▶ [Exercise data]:
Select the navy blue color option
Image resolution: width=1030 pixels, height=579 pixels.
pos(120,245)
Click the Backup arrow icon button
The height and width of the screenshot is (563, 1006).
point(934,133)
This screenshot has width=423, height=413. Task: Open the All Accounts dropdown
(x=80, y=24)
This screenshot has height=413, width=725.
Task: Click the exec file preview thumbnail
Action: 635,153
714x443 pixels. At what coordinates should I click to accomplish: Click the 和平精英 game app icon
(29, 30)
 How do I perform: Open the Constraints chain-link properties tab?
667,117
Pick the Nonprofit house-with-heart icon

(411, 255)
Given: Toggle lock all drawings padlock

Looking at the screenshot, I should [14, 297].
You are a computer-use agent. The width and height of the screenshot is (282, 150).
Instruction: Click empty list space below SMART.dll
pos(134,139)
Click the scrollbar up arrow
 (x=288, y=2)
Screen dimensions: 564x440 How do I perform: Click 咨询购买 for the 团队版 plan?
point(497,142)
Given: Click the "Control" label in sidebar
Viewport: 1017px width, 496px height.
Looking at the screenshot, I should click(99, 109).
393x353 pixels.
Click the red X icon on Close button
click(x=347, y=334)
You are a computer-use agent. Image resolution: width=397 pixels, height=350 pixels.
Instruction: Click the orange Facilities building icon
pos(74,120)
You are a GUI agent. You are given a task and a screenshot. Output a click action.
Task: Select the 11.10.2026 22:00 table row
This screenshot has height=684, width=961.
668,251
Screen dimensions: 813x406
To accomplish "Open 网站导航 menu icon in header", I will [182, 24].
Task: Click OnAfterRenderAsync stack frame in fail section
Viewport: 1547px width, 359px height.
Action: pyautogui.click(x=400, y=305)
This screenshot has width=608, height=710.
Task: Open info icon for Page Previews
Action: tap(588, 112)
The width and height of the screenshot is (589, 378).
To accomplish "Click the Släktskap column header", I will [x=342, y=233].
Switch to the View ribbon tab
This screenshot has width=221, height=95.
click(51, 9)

▶ [What you have to do]:
For the entries above, transcribe precisely the lines from the one with "This screenshot has width=423, height=413." through the end, including both.

▶ [Task output]:
This screenshot has width=423, height=413. Task: Open the All Accounts dropdown
(x=80, y=24)
This screenshot has height=413, width=725.
Task: Click the exec file preview thumbnail
Action: 635,153
714x443 pixels. At what coordinates should I click to accomplish: Click the 和平精英 game app icon
(29, 30)
 How do I perform: Open the Constraints chain-link properties tab?
667,117
Pick the Nonprofit house-with-heart icon

(411, 255)
Given: Toggle lock all drawings padlock

Looking at the screenshot, I should [14, 297].
You are a computer-use agent. The width and height of the screenshot is (282, 150).
Instruction: Click empty list space below SMART.dll
pos(134,139)
Click the scrollbar up arrow
 (x=288, y=2)
Screen dimensions: 564x440 How do I perform: Click 咨询购买 for the 团队版 plan?
point(497,142)
Given: Click the "Control" label in sidebar
Viewport: 1017px width, 496px height.
Looking at the screenshot, I should click(99, 109).
393x353 pixels.
Click the red X icon on Close button
click(x=347, y=334)
You are a computer-use agent. Image resolution: width=397 pixels, height=350 pixels.
Instruction: Click the orange Facilities building icon
pos(74,120)
You are a GUI agent. You are given a task and a screenshot. Output a click action.
Task: Select the 11.10.2026 22:00 table row
This screenshot has height=684, width=961.
668,251
Screen dimensions: 813x406
To accomplish "Open 网站导航 menu icon in header", I will [182, 24].
Task: Click OnAfterRenderAsync stack frame in fail section
Viewport: 1547px width, 359px height.
Action: pyautogui.click(x=400, y=305)
This screenshot has width=608, height=710.
Task: Open info icon for Page Previews
Action: tap(588, 112)
The width and height of the screenshot is (589, 378).
To accomplish "Click the Släktskap column header", I will [x=342, y=233].
Switch to the View ribbon tab
This screenshot has width=221, height=95.
click(51, 9)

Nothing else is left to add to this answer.